TEXT BLOCK:
• • • • • • •

Figure 7 Validation of m6A-associated differentially expressed genes (A) Heatmap of m6A regulators in sequenced mouse samples. (B and C) qRT- PCR results of 10 common m6A regulators in vivo and in vitro. (D and E) Analysis of RBM15B protein levels in mouse samples from Sham and CVB3 groups by Western blotting. (F and G) Analysis of RBM15B protein levels in HL-1 cell samples from Sham and CVB3 groups by Western blotting. *p < 0.05, **p < 0.01, ***p < 0.001, ****p < 0.0001.

Abbreviation: ns, no statistical significance.

Knockdown of RBM15B Ameliorates CVB3 Infection in HL-1 Cardiomyocytes

To explore the function of RBM15B during CVB3 infection, HL-1 cells were transfected with si-RBM15B or a non-targeting control siRNA (si-NC) prior to infection with CVB3. Plaque assays revealed a significant reduction in viral replication in the si-RBM15B group compared to the si-NC group (Figure 8D). Calcein AM/PI double staining showed decreased cytotoxicity in the si-RBM15B group (Figure 8E). Analysis of apoptotic proteins showed that RBM15B knockdown led to a significantly reduced Bax/Bcl-2 ratio and lower Cleaved-Caspase3 levels compared to the control (Figure 8A–C). These findings indicate that silencing RBM15B mitigates CVB3-induced apoptosis in HL-1 cardiomyocytes.

• • • • • • •

EXERCISE DATA:
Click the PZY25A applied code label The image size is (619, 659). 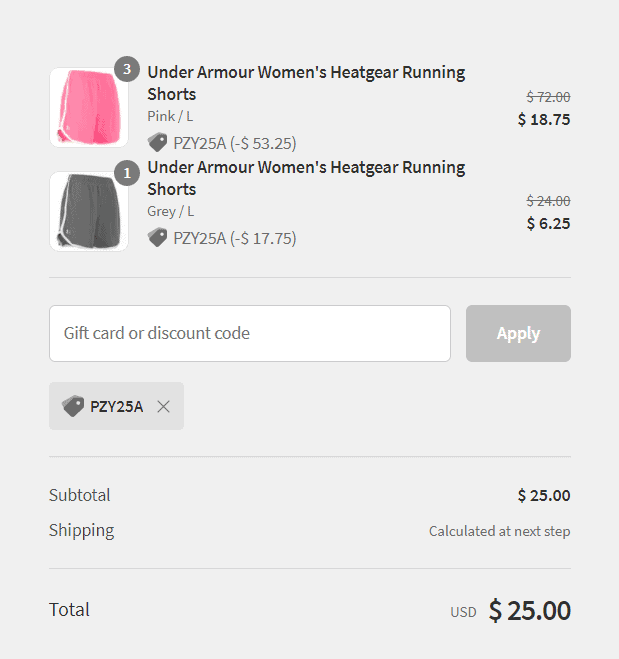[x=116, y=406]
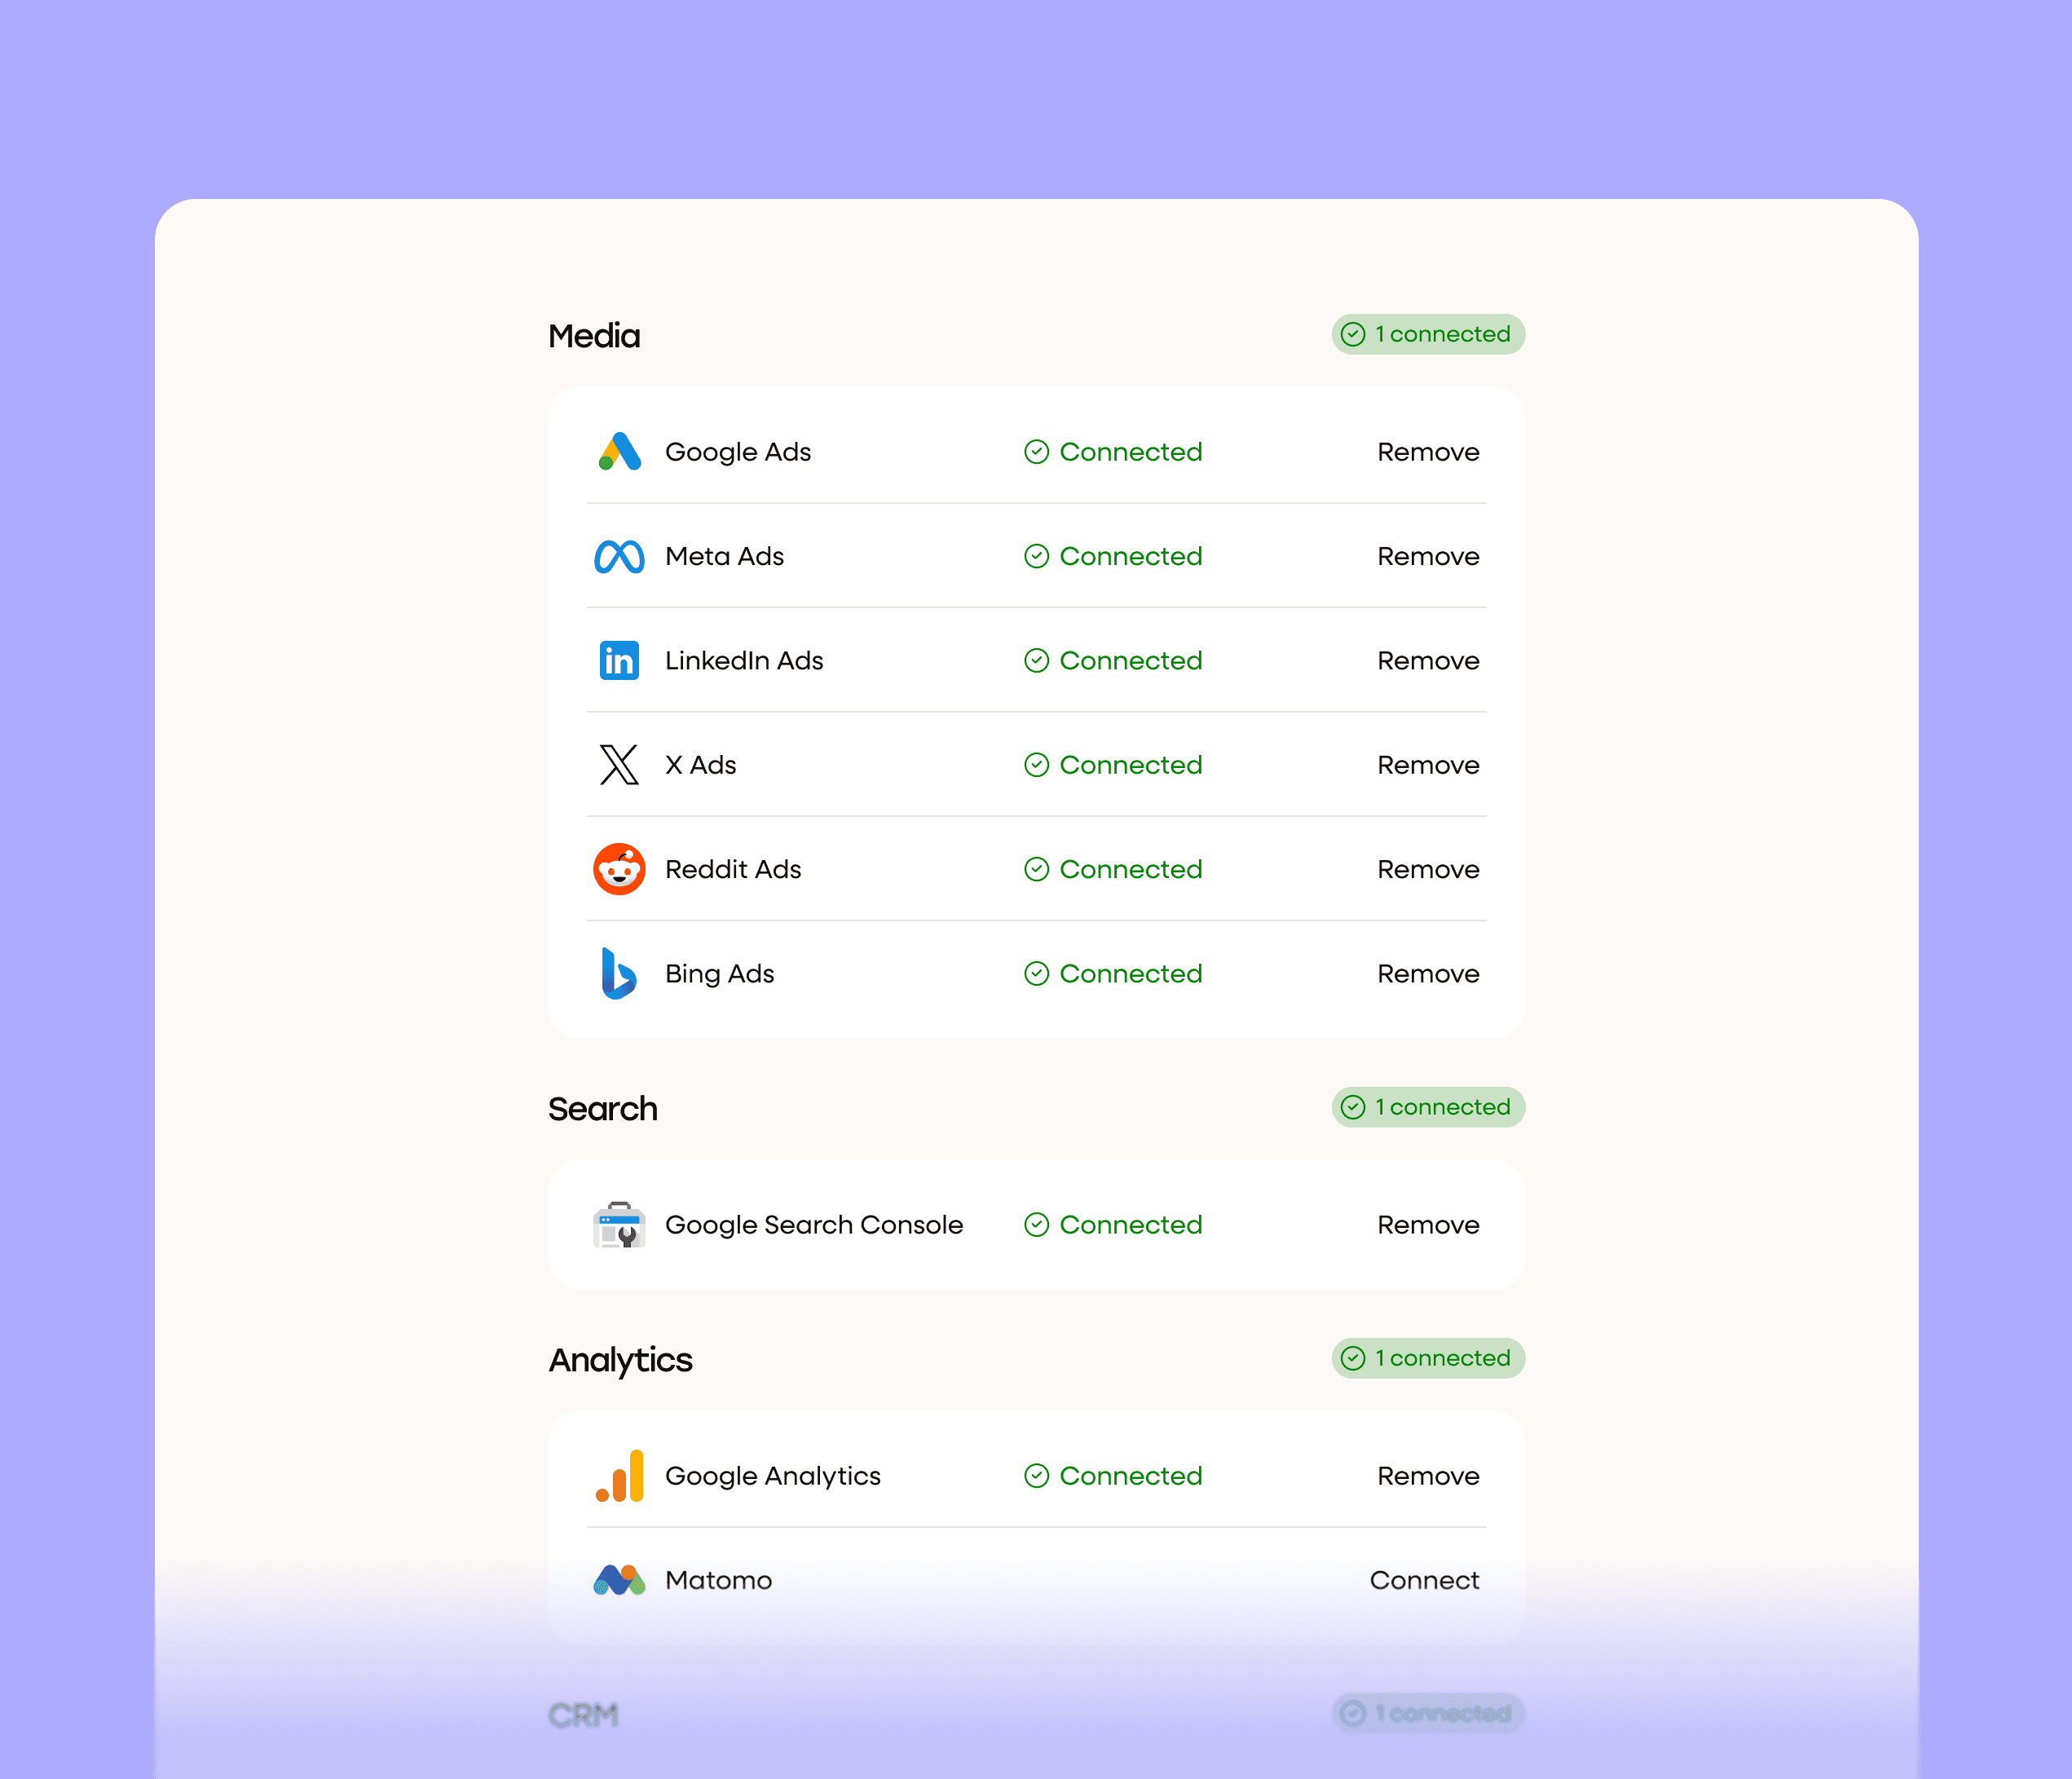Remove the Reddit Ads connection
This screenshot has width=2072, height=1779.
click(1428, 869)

• • • • • • •

TASKS:
a: Print the part of the text on RBM15B and CVB3 infection that opens with the words containing "Figure 7 Validation" and closes with "no statistical significance.".
b: Proceed with the text on RBM15B and CVB3 infection from where it stops.
The material has nothing to do with the text on RBM15B and CVB3 infection.

ANSWERS BY ITEM:
a:
Figure 7 Validation of m6A-associated differentially expressed genes (A) Heatmap of m6A regulators in sequenced mouse samples. (B and C) qRT- PCR results of 10 common m6A regulators in vivo and in vitro. (D and E) Analysis of RBM15B protein levels in mouse samples from Sham and CVB3 groups by Western blotting. (F and G) Analysis of RBM15B protein levels in HL-1 cell samples from Sham and CVB3 groups by Western blotting. *p < 0.05, **p < 0.01, ***p < 0.001, ****p < 0.0001.

Abbreviation: ns, no statistical significance.

b:
Figure 8 Knockdown of RBM15B ameliorates HL-1 cell apoptosis caused by CVB3 infection. (AC) After transfection of HL-1 cells with si-RBM15B or si-NC, the cells were harvested under the same infection conditions and analyzed by Western blotting to determine the expression of RBM15B, cleaved-PARP, Bax/Bcl2, and cleaved-caspase3; n = 3. (D) Cultures from the si-NC group and si- RBM15B group were collected 48 h after infection with CVB3, respectively, and viral plaque assay was performed using Hela cells; n = 3. (E) Calcein AM/PI double staining assay was used to assess the cytotoxicity of HL-1 cells after transfection with si-NC and si-RBM15B at CVB3 infection (48 h) (scale bar = 50 μm). *p < 0.05, **p < 0.01, ***p < 0.001, ****p < 0.0001.

Abbreviation: ns, no statistical significance.

Discussion

CVB3, belonging to the enterovirus genus and characterized by a positive-sense RNA genome, is the primary pathogen responsible for VMC.24 VMC is characterized by viral-induced myocardial injury followed by a persistent inflammatory response.24 Previous studies have suggested that acute myocarditis induced by CVB3 results from direct viral damage to myocardial cells, which is subsequently followed by inflammation.25 m6A, a reversible RNA modification, plays a critical role in regulating gene expression and has been implicated in inflammatory responses associated with pulmonary inflammatory diseases, spontaneous colitis, and coronary artery disease.16–18 Furthermore, m6A modifications have been identified in viral RNA transcripts, including those of Rous sarcoma virus, influenza virus, simian virus 40, avian sarcoma virus, adenovirus, and coronaviruses.22,26–28 However, the distribution, functional roles, and regulatory mechanisms of m6A in CVB3-induced viral myocarditis remain unexplored. This study focuses on elucidating the impact of m6A modifications on the progression of CVB3-induced VMC.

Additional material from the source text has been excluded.